-- INFORMATION GIVEN --

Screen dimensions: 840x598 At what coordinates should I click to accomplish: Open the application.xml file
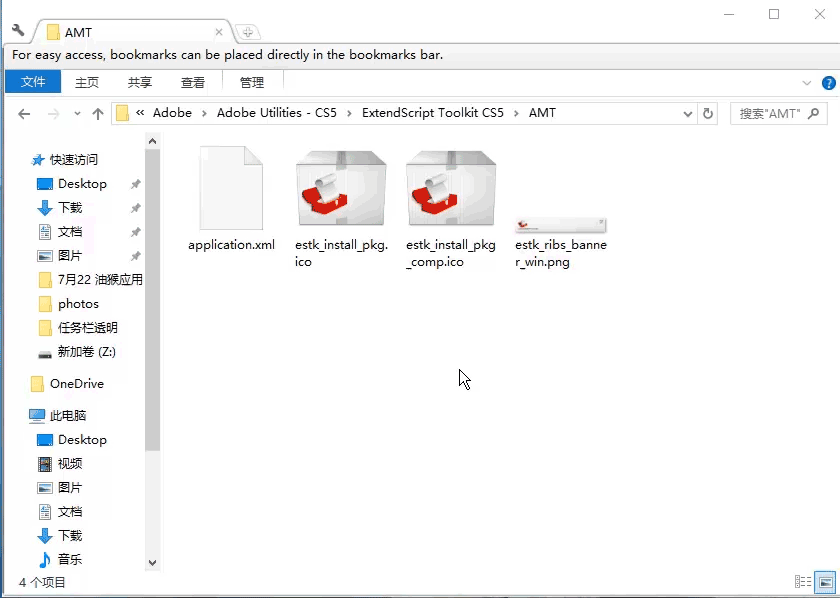(x=230, y=190)
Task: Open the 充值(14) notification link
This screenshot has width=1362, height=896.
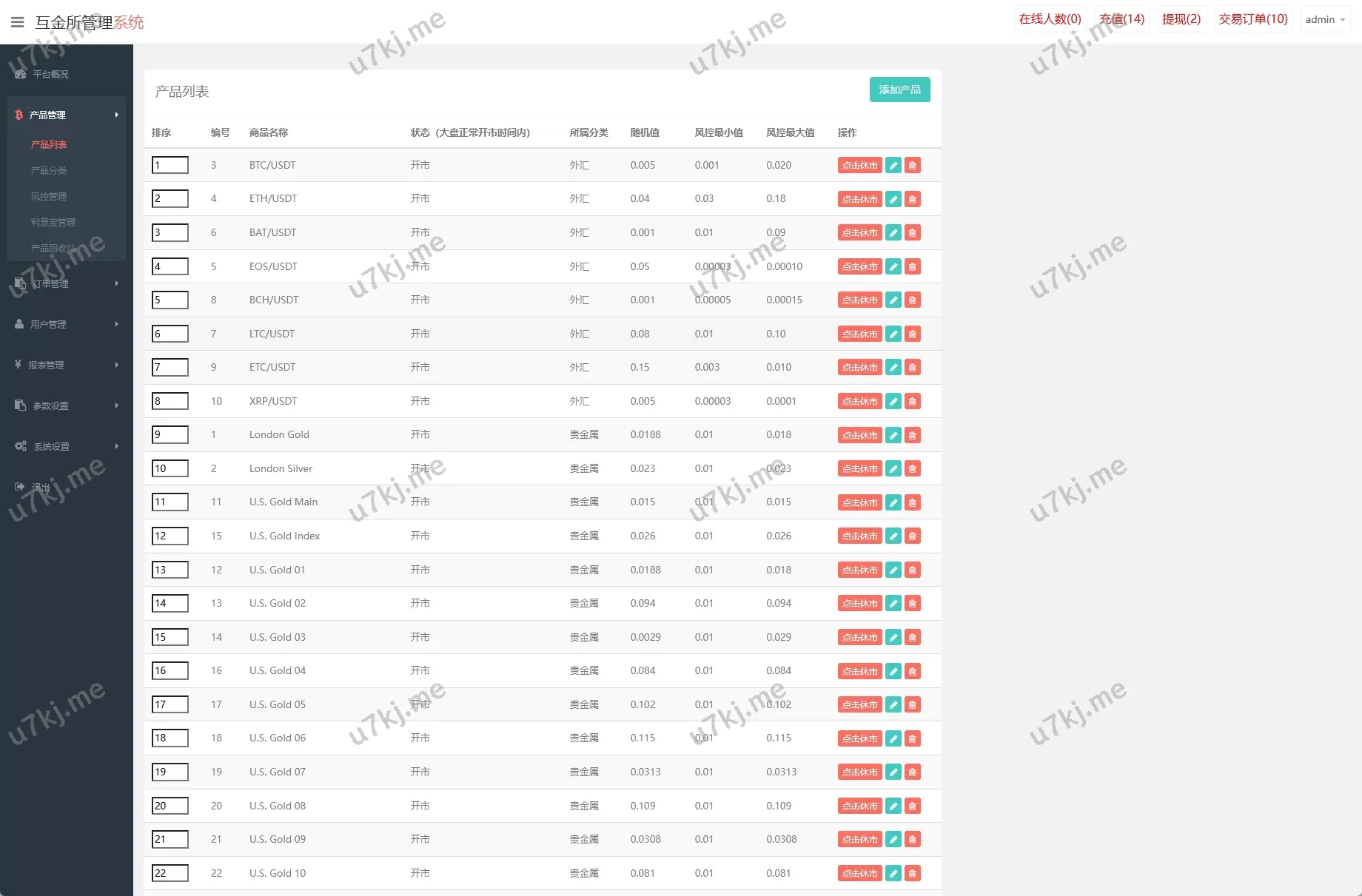Action: pyautogui.click(x=1121, y=19)
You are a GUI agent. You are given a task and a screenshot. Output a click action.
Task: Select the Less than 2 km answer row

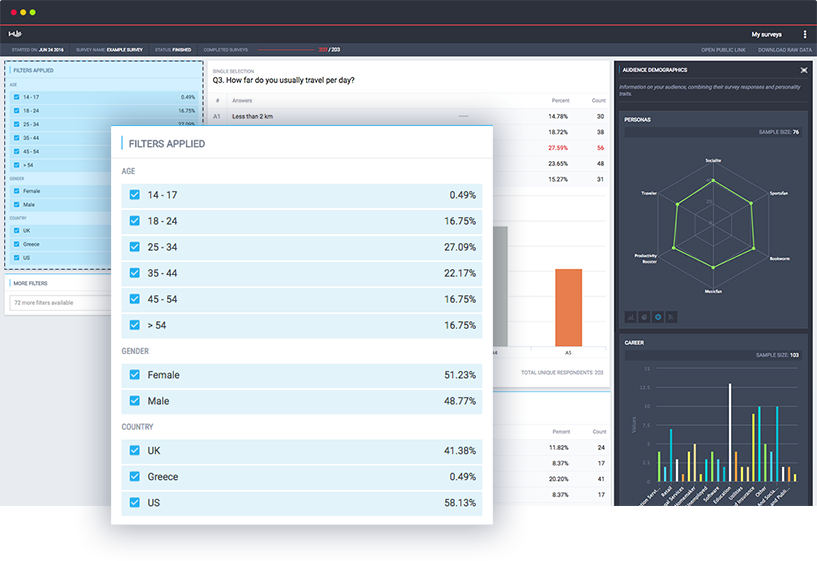[x=409, y=116]
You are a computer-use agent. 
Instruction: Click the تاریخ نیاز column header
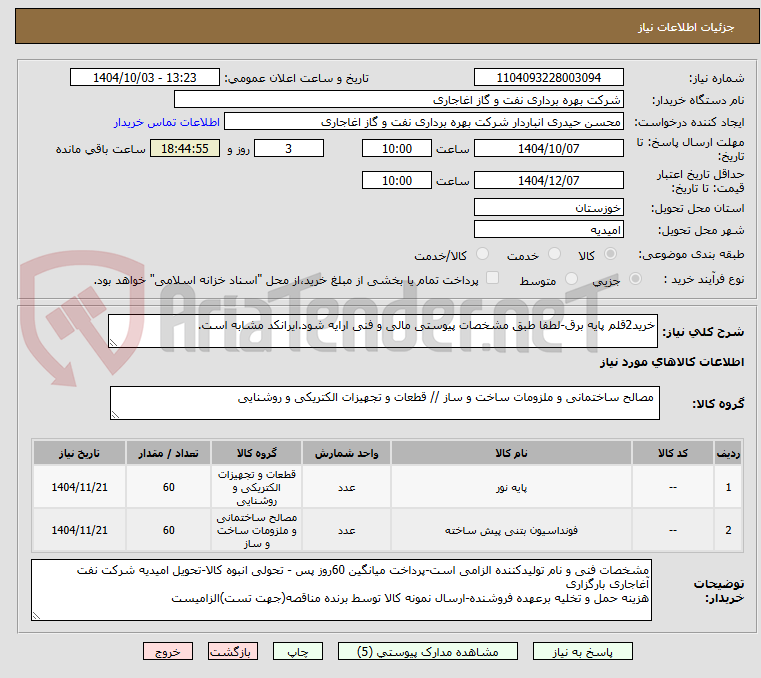[x=77, y=452]
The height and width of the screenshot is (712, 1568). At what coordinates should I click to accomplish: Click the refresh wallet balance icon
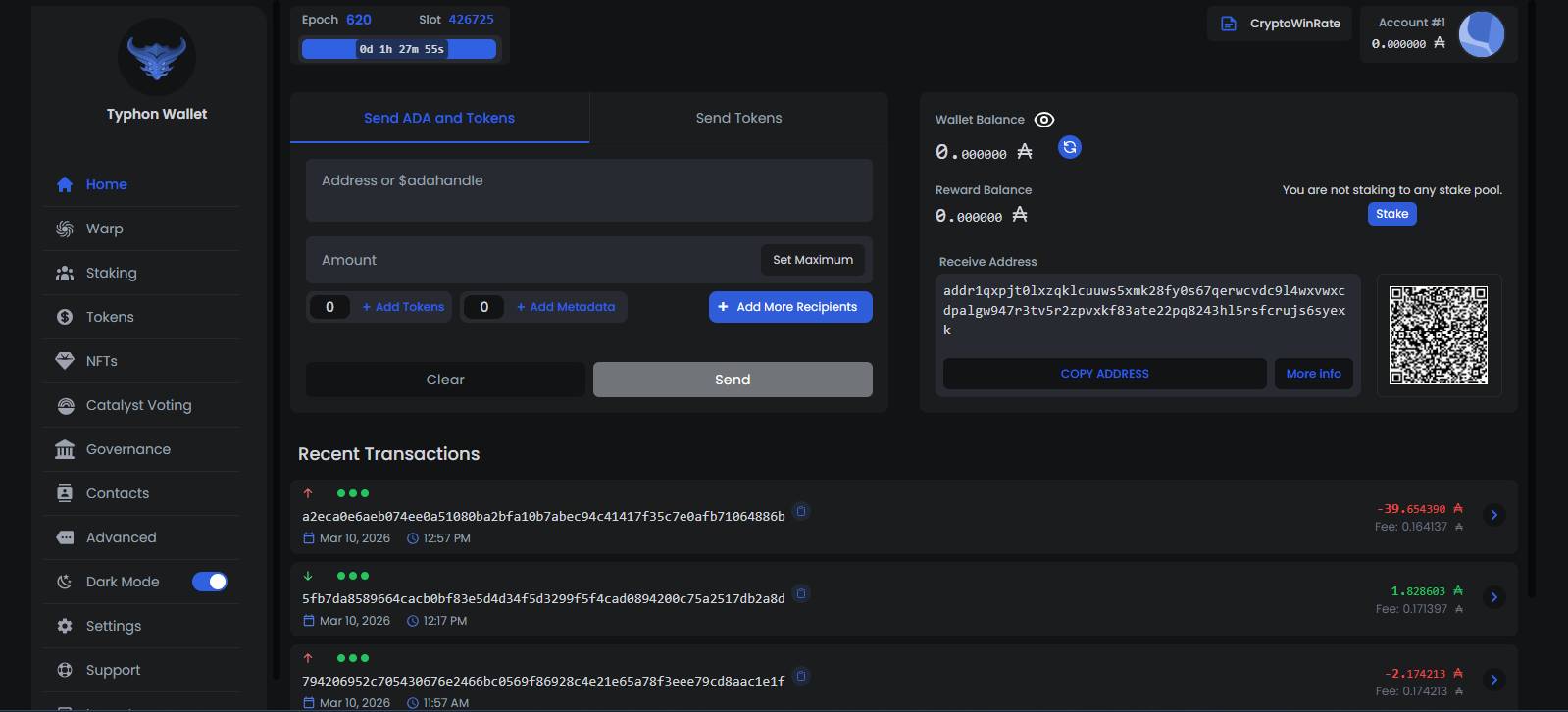(x=1070, y=147)
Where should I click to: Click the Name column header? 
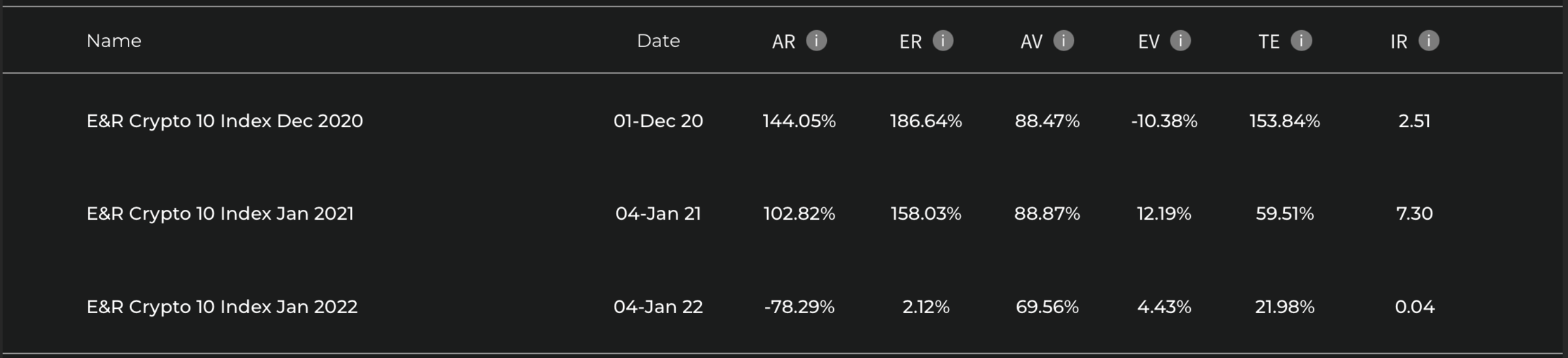pos(114,41)
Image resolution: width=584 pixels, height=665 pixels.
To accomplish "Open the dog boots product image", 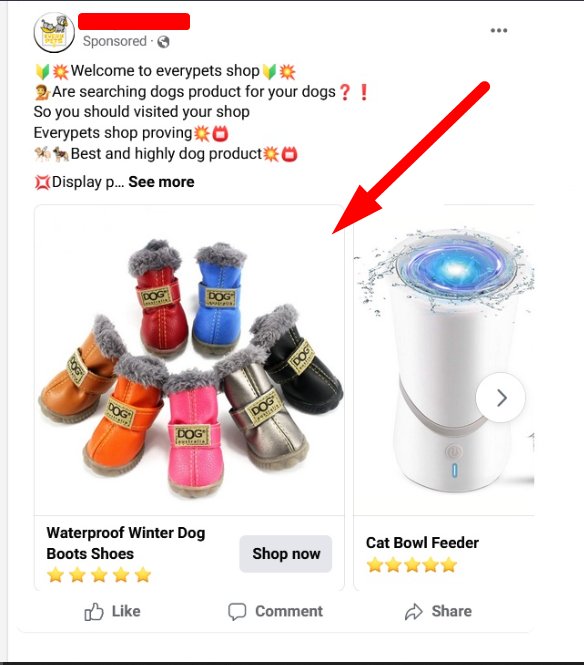I will [x=189, y=360].
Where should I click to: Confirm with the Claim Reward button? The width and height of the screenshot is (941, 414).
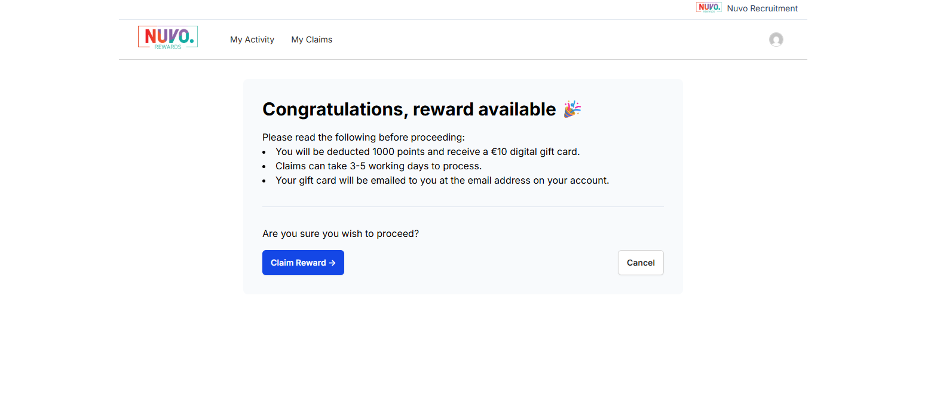303,263
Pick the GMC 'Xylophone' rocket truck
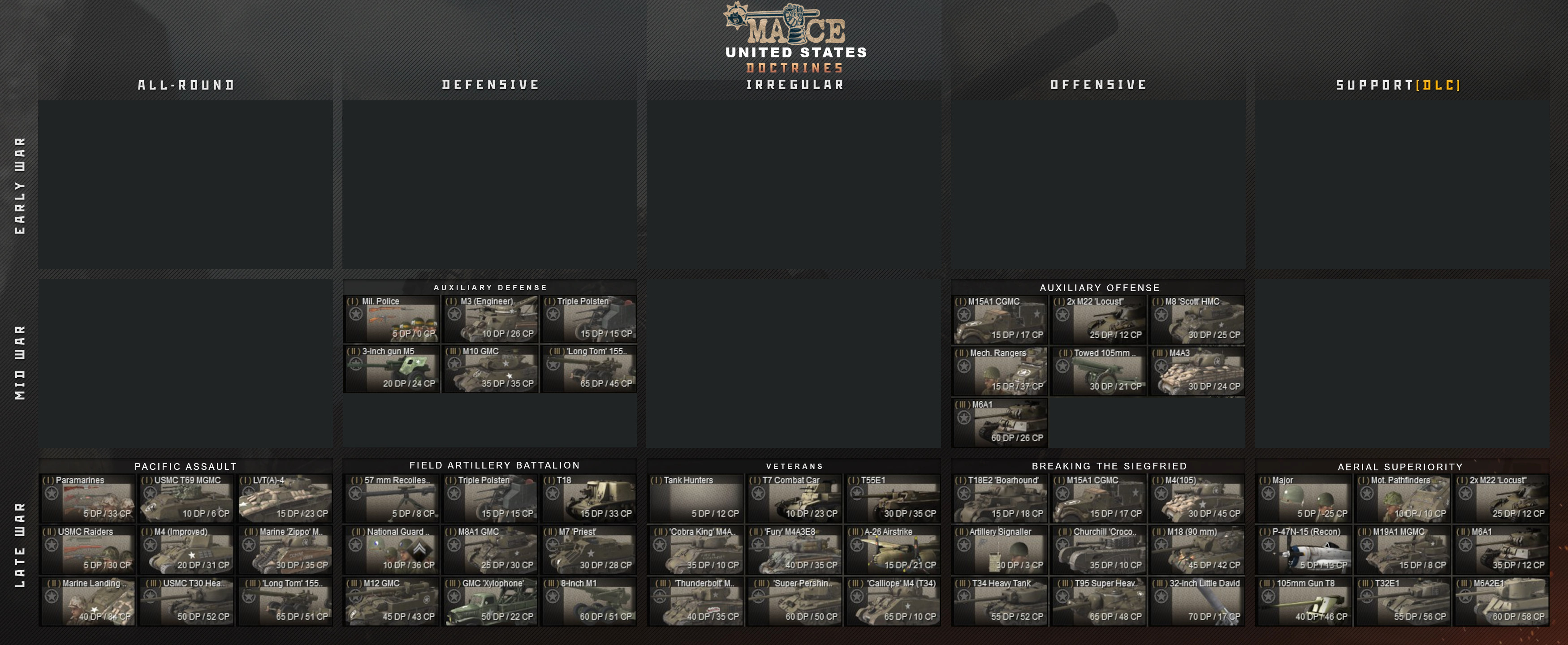1568x645 pixels. click(x=490, y=601)
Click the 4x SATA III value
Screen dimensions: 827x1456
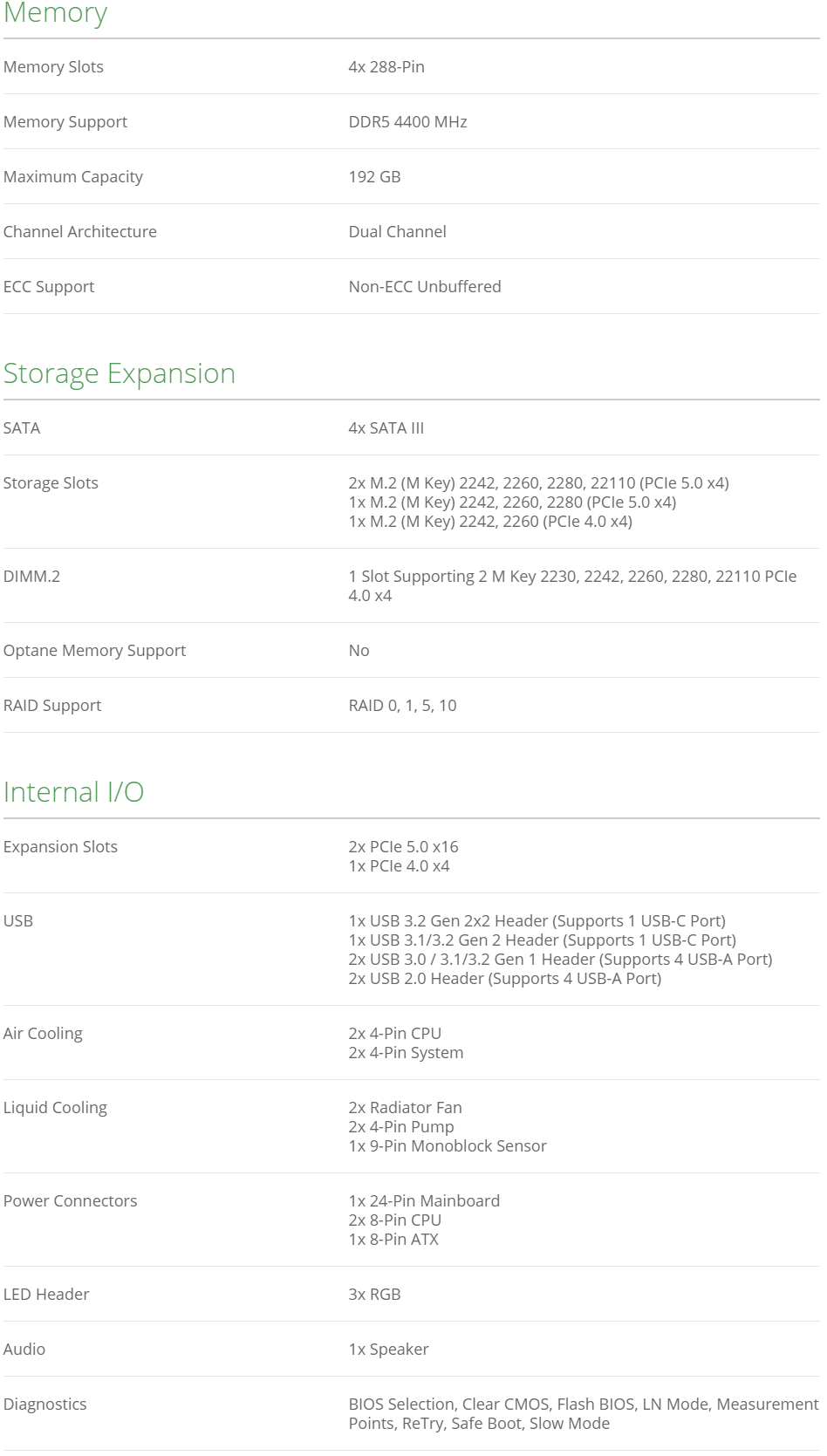(386, 428)
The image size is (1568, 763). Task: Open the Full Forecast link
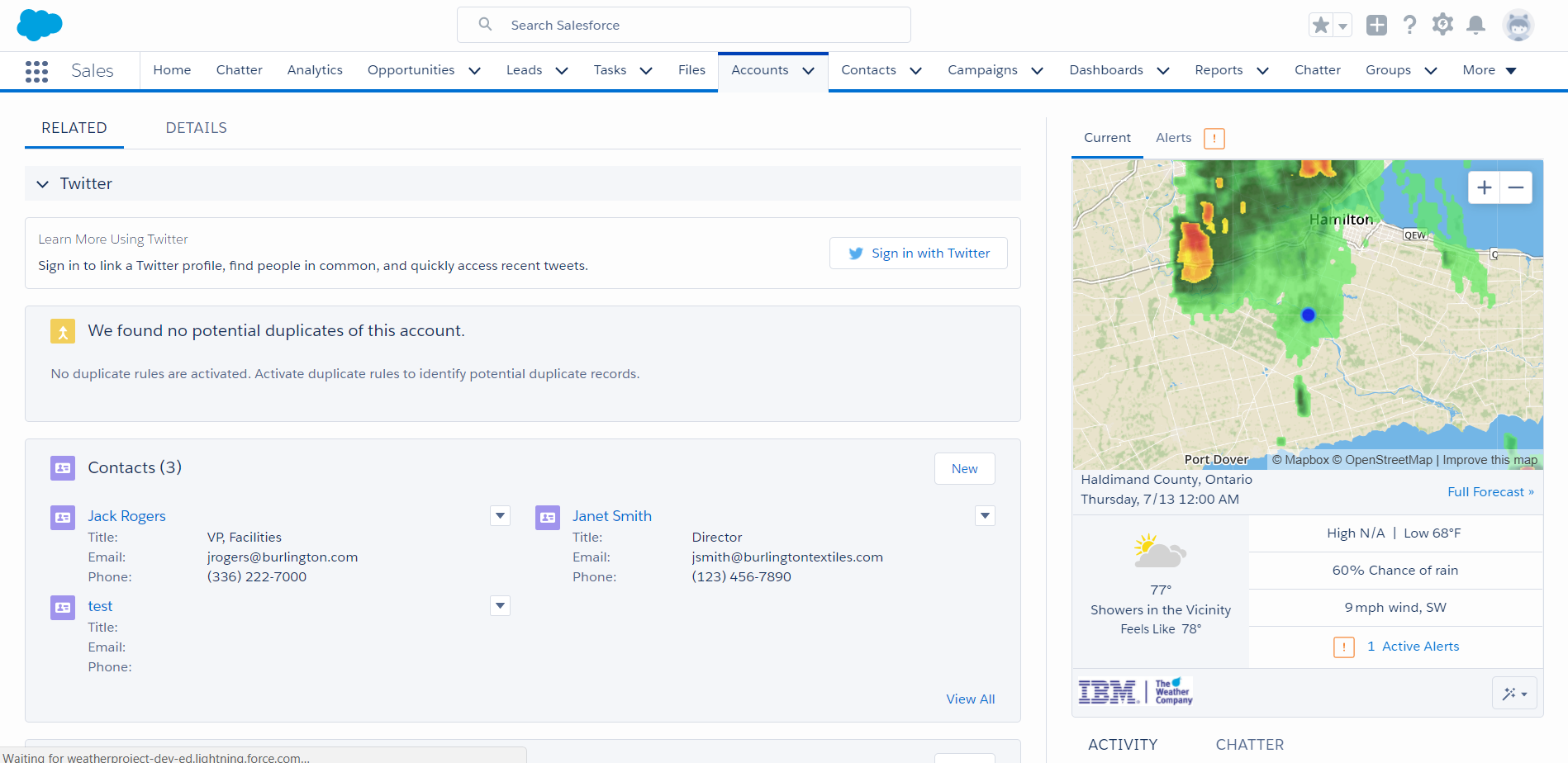[x=1490, y=492]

-- EXERCISE PROMPT --
Once the line containing "Pick the GMC 'Xylophone' rocket truck" is found, write out exactly that line and each line after it through the end of the entries, omitting pictures.

-- WORKED SOLUTION --
Pick the GMC 'Xylophone' rocket truck
1568x645 pixels. click(x=490, y=601)
Click the 4x SATA III value
Screen dimensions: 827x1456
(386, 428)
The image size is (1568, 763). Task: Open the Full Forecast link
[x=1490, y=492]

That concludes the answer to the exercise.